『劇場版シティーハンター 天使の涙(エンジェルダスト) 』の上映を9月8日に控え、注目の高まる『シティーハンター』ですが、冴羽獠が35巻ある原作で本気を出したと思われる戦いはたったの3回だけ。彼が本気を出して戦ったのは、どんな相手なのでしょうか?
◆ファルコンとの決闘で本気を出す
冴羽獠が初めて本気を出したのは、裏の世界でシティーハンターと並ぶ実力を持つといわれる海坊主こと伊集院隼人(ファルコン)との決闘です。
2人にはかつて戦場で相まみえた過去があり、天使の涙(エンジェルダスト)という狂戦士化する薬を打たれた冴羽獠が、海坊主の部隊を殲滅。かろうじて生き残った海坊主も両眼を負傷するという因縁がありました。
海坊主はそのときの傷が原因でもうすぐ失明することを知り、その前に裏の世界でどちらがナンバーワンであるか決着をつけておきたいという想いが強くなっていました。その矢先、冴羽獠の殺しの依頼が入りそれを受けることを決心します。
決闘は香の兄、槇村秀幸が眠る墓地で行われ、足を負傷し視力も弱くなってきた海坊主が持久戦に持ち込みますが、獠を心配して乱入してきた香によって状況が変わります。

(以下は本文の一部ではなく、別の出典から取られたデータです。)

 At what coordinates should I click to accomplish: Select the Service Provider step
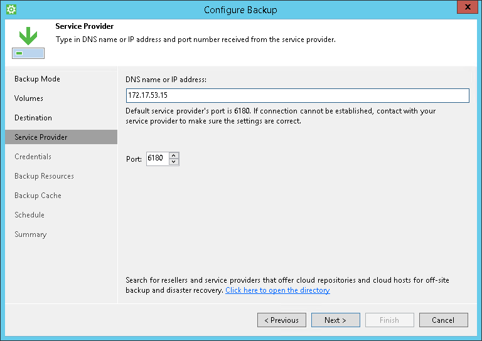coord(41,137)
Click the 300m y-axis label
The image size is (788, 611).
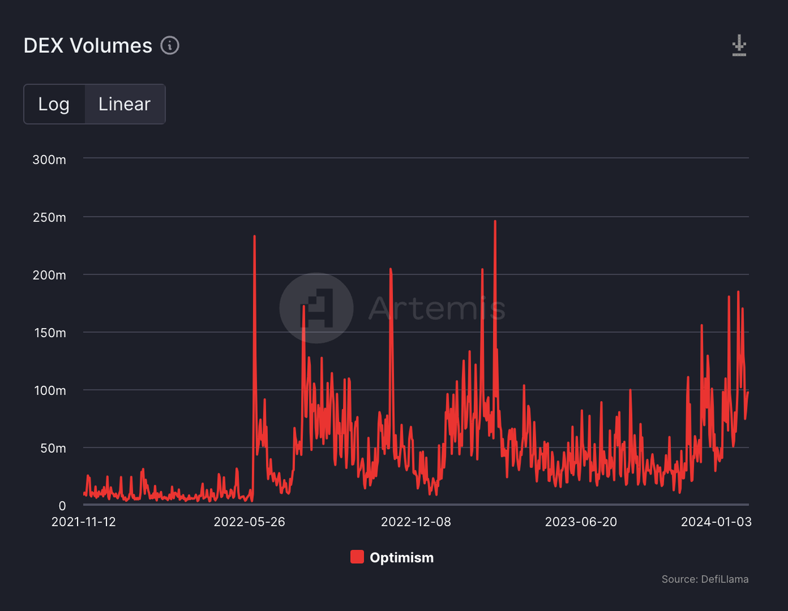coord(49,159)
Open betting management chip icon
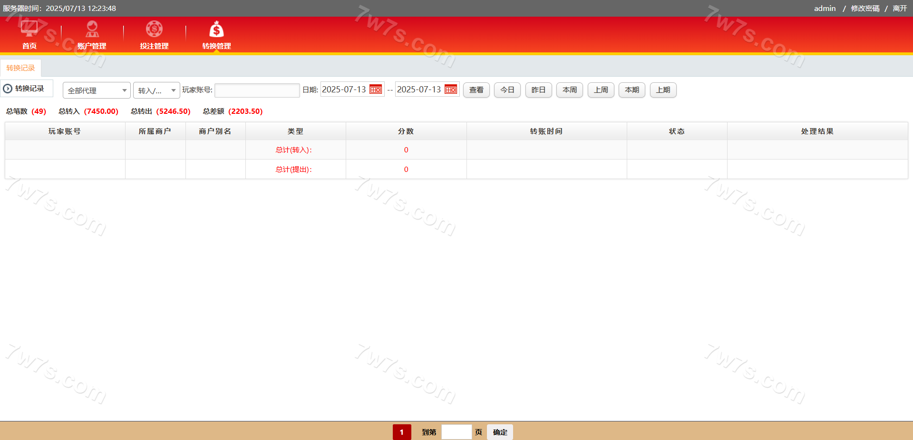Viewport: 913px width, 440px height. point(154,29)
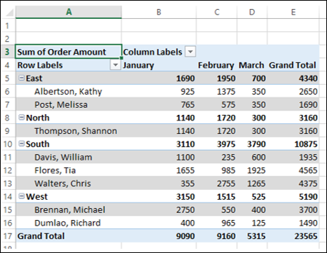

香に反応した獠の気配を感じた海坊主が先手を取りますが、決闘前に獠が槇村秀幸の墓に供えていた香からのバースデープレゼントの腕時計のアラームが鳴り、これによって海坊主に気づいた獠も撃ち返します。
海坊主の弾丸は腕時計に当たって軌道がずれ獠の頭をかすめ、獠の弾丸は海坊主の拳銃を破壊しました。
武器を失った海坊主を追い詰めた獠ですが、弾切れであることを告げ、過去の因縁と槇村兄妹の存在が鍵となった決闘は引き分けという形で決着しています。
弾丸の軌道がそれることなく頭を直撃していたら死んでいたかもしれない、まさに獠が本気で戦った場面といえるでしょう。
この戦いが描かれているのは原作の28巻。それまで本気を出して戦っていないというのは、『週刊少年ジャンプ』作品の主人公としてはかなり異質だといえます。